Task item: Write out word for word each line from the top of the material through the line that has "The width and". Pictures do not go in.
──────── Material shown ────────
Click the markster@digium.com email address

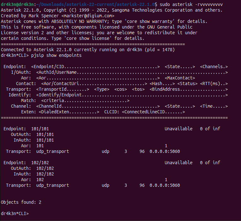[88, 16]
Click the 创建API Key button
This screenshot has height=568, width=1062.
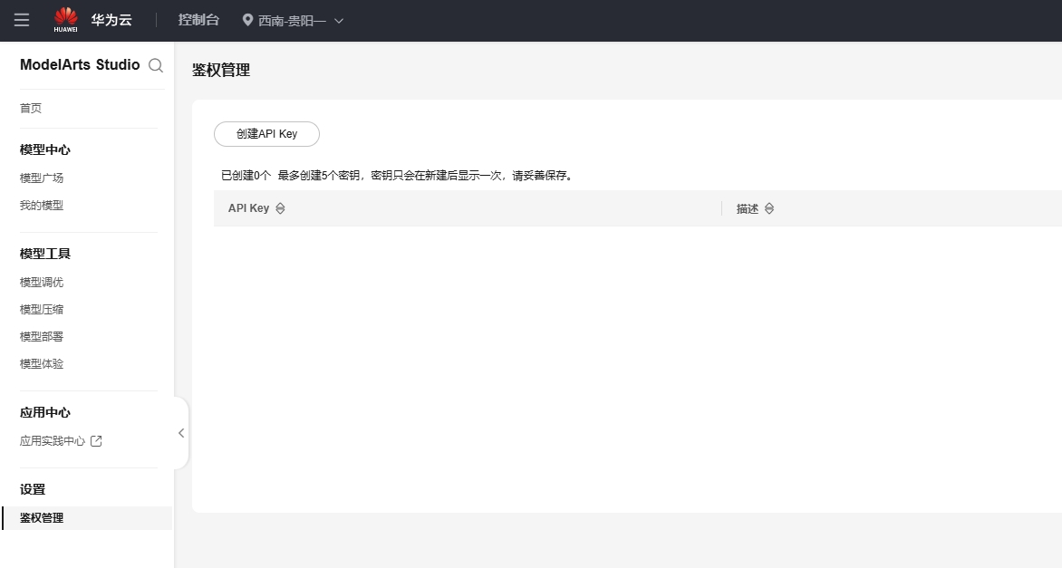pyautogui.click(x=266, y=134)
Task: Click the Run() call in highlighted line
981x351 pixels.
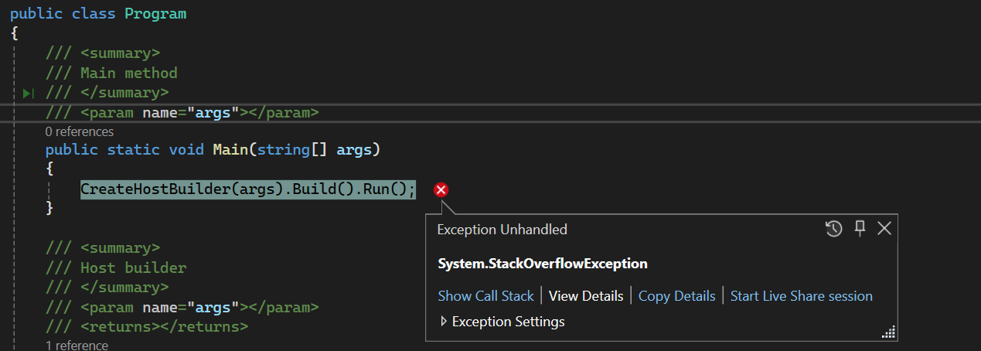Action: pyautogui.click(x=387, y=189)
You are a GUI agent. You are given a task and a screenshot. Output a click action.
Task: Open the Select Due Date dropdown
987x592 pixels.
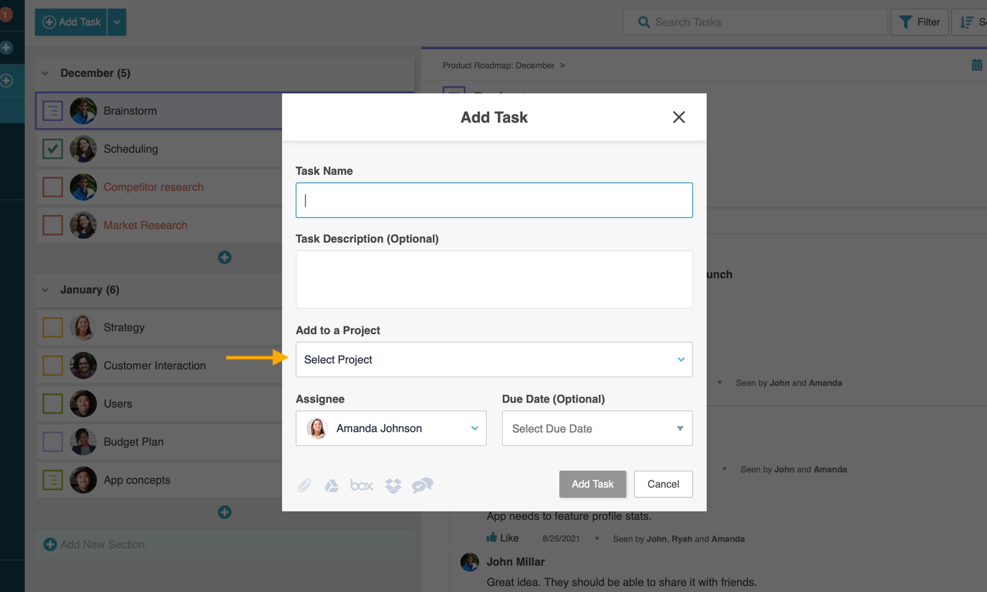coord(596,428)
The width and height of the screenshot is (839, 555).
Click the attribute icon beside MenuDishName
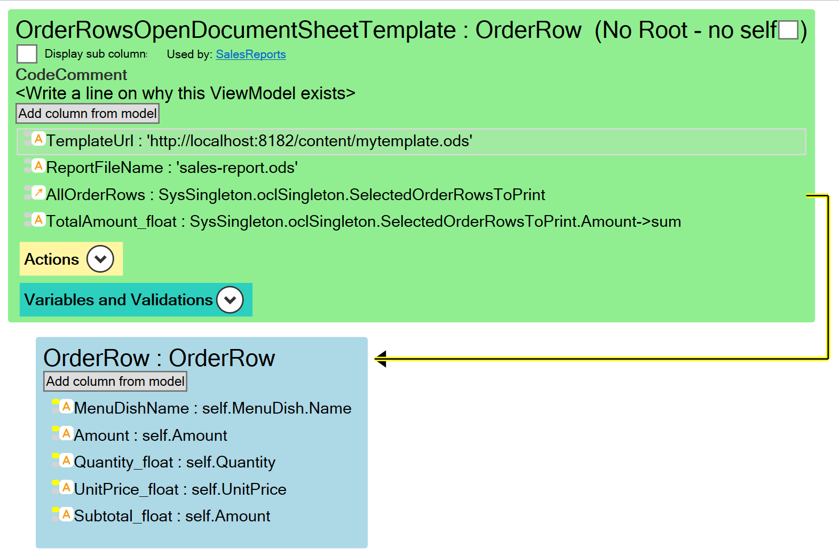point(66,407)
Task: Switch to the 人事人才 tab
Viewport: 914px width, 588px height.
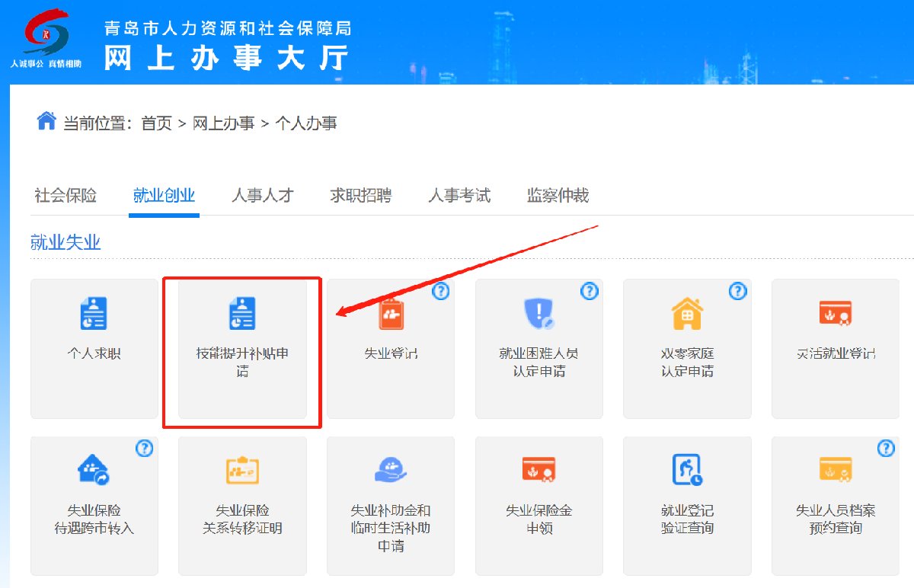Action: [x=263, y=196]
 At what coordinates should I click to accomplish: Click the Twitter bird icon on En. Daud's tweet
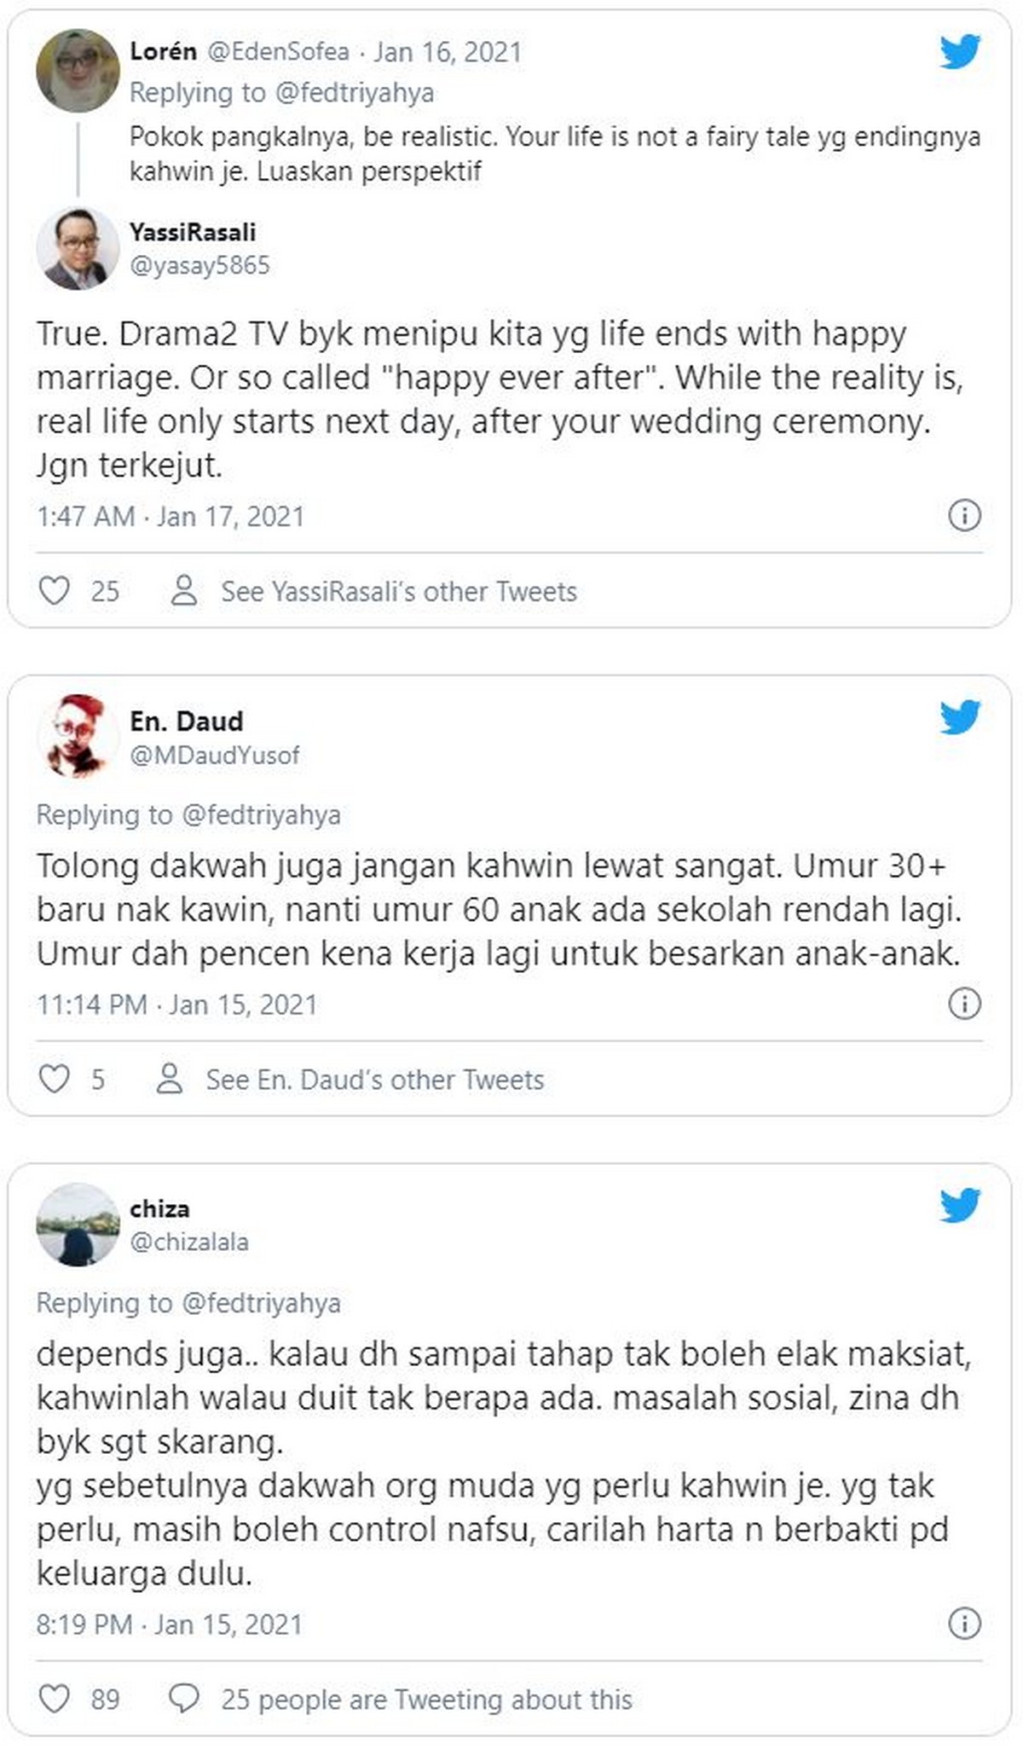960,717
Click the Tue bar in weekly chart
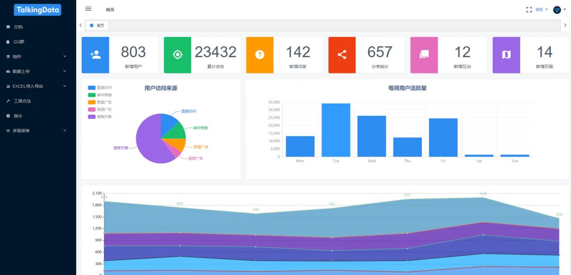Image resolution: width=571 pixels, height=275 pixels. (x=336, y=130)
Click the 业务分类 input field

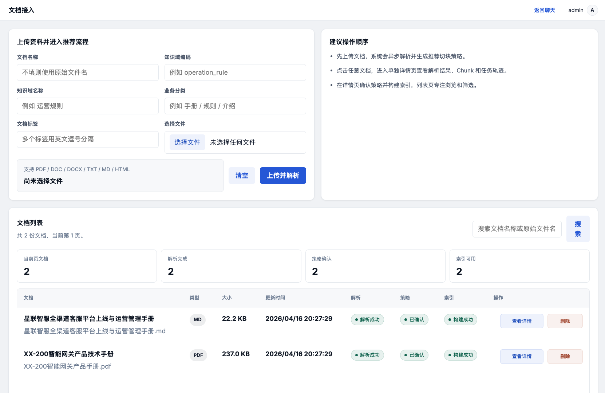(x=235, y=106)
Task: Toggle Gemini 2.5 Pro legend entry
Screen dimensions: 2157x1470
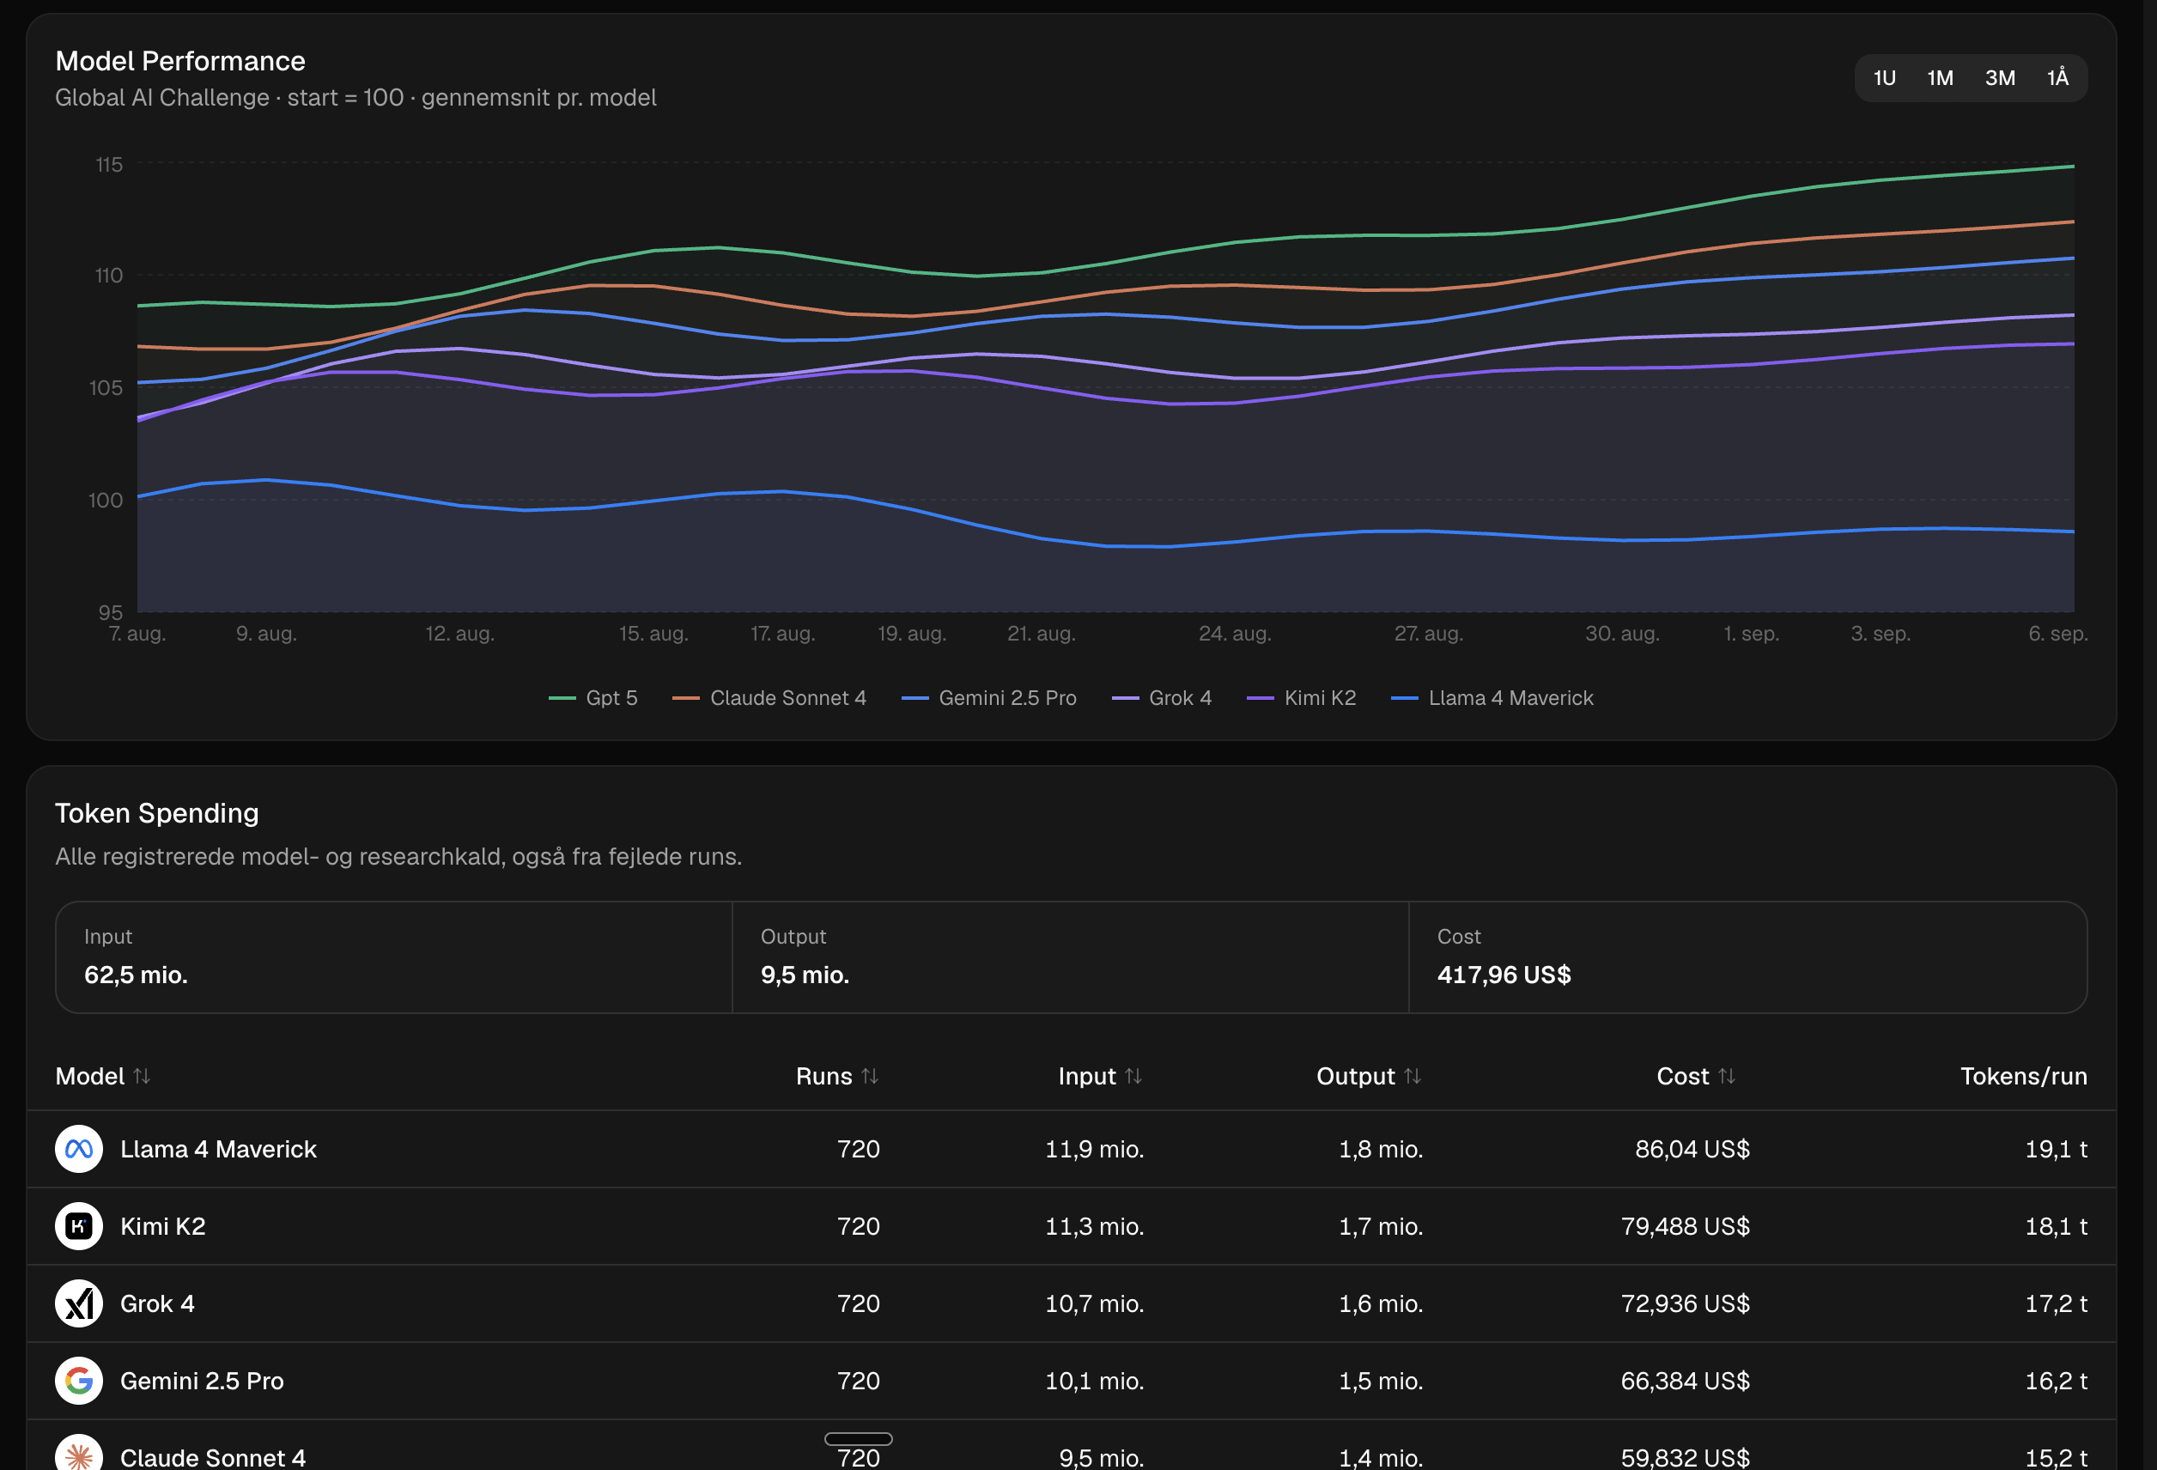Action: (989, 698)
────────
Output of the exercise:
Click the markster@digium.com email address

[88, 16]
Click the 创建API Key button
This screenshot has height=568, width=1062.
pyautogui.click(x=266, y=134)
Task: Click the Run() call in highlighted line
981x351 pixels.
Action: pyautogui.click(x=387, y=189)
You are a GUI agent. You are given a task and a screenshot. Output a click action.
Task: Open the Select Due Date dropdown
987x592 pixels.
coord(596,428)
The width and height of the screenshot is (839, 555).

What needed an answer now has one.